» **Text shown**:
Liz Davies, the very first Labour Left Podcast guest, pictured with Jeremy Corbyn MP in happier times when they were both in the Labour Party speaking at a Labour Briefing fringe meeting in the 1990s. Photo: Bryn Griffiths.

Following Liz Davies’s appearance on the Labour Left Podcast,, two of her women successors on Labour’s National Executive Rachel Garnham and Hilary Schan, made their appearances.

Racism

Bell Ribeiro-Addy MP made her Labour Left Podcast  appearance in the immediate aftermath of her short-lived 2025 bid for the post of the Deputy Leader of the Labour Party.  She entered Parliament in 2019 as the Corbyn period drew to a close, alongside numerous other new excellent socialists such as Nadia Whittome, Apsana Begum and Kim Johnson.

Before becoming an MP in her own right, she was the Chief of Staff to Diane Abbott, Britain’s first Black MP and the Mother of the House. She cut her political teeth as the Black Students Officer of the National Union of Students, fighting racism and seeking to implement the NUS policy of no platform for fascists. Anti-racism is at the centre of Bell’s intersectional feminism.

Bell Ribeiro-Addy MP

Democracy

I wanted Rachel Garnham to appear on the Labour Left Podcast so we could discuss her role as the Chair of the ever-important Campaign for Labour Party Democracy (CLPD). The episode is an education for those who want to understand the decades-long struggle for members’ democratic rights that has occurred in the party since the CLPD’s creation in 1973.

Hilary Schan made her appearance on the Labour Left Podcast while she was still the Chair of Momentum. Hilary explained how Worthing Labour Party had delivered a political earthquake and seized control of the council for Labour. It’s a story which ended with the effective destruction of the local Party as the very architects of the Party’s success were excluded from the possibility of parliamentary selection.

» **List of tasks**:
1. List every person the text about the Labour Left Podcast says appeared as a guest on that podcast.
2. Copy the passage of the text about the Labour Left Podcast word for word, starting at "Bell Ribeiro-Addy MP made" and ending at "Bell’s intersectional feminism.".
3. Write the next few sentences of the text about the Labour Left Podcast guests, picking up after its final sentence.
None of the material is needed here.

» **Data shown**:
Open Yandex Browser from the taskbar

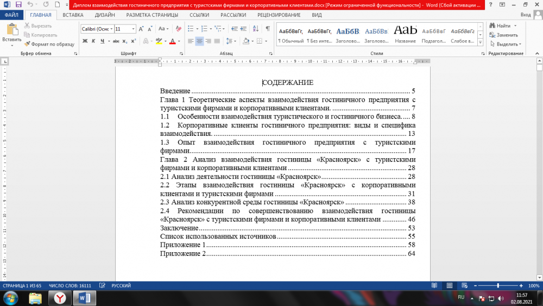[60, 298]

» **Answers for the exercise**:
1. Liz Davies, Rachel Garnham, Hilary Schan, Bell Ribeiro-Addy

2.
Bell Ribeiro-Addy MP made her Labour Left Podcast  appearance in the immediate aftermath of her short-lived 2025 bid for the post of the Deputy Leader of the Labour Party.  She entered Parliament in 2019 as the Corbyn period drew to a close, alongside numerous other new excellent socialists such as Nadia Whittome, Apsana Begum and Kim Johnson.

Before becoming an MP in her own right, she was the Chief of Staff to Diane Abbott, Britain’s first Black MP and the Mother of the House. She cut her political teeth as the Black Students Officer of the National Union of Students, fighting racism and seeking to implement the NUS policy of no platform for fascists. Anti-racism is at the centre of Bell’s intersectional feminism.

3.
Finally, a big mention to Rachel Godfrey Wood  my socialist sister and the National Organiser of Momentum who appeared on the show in the run-up to Labour’s General Election victory in 2024. The podcast took place in a period when McSweeney’s Labour Together’sfactional brutality was at its zenith. Hilary Schan, our former Chair, had recently left the Labour Party but the podcast was not all doom and gloom: we ended by mapping out a positive socialist case for staying within Labour. The Labour right was behaving more factionally than ever before, so we needed to get organised. Voting Labour to get rid of the Tories was the start but we think you need to do much more than that. I still hope you will be convinced by Rachel’s case for Momentum. The task of influencing the Labour Government’s direction and fighting the highly factional Labour right is a task which is too big to face alone – so click here to join Momentum .

It’s been an honour to interview this stellar list of socialist feminist women. Talking to them has never failed to broaden my political understanding of the tasks that lie ahead for the left in our country.  On International Women’s Day 2026, I urge you to explore the back catalogue, listen to our wonderful socialist sisters and learn!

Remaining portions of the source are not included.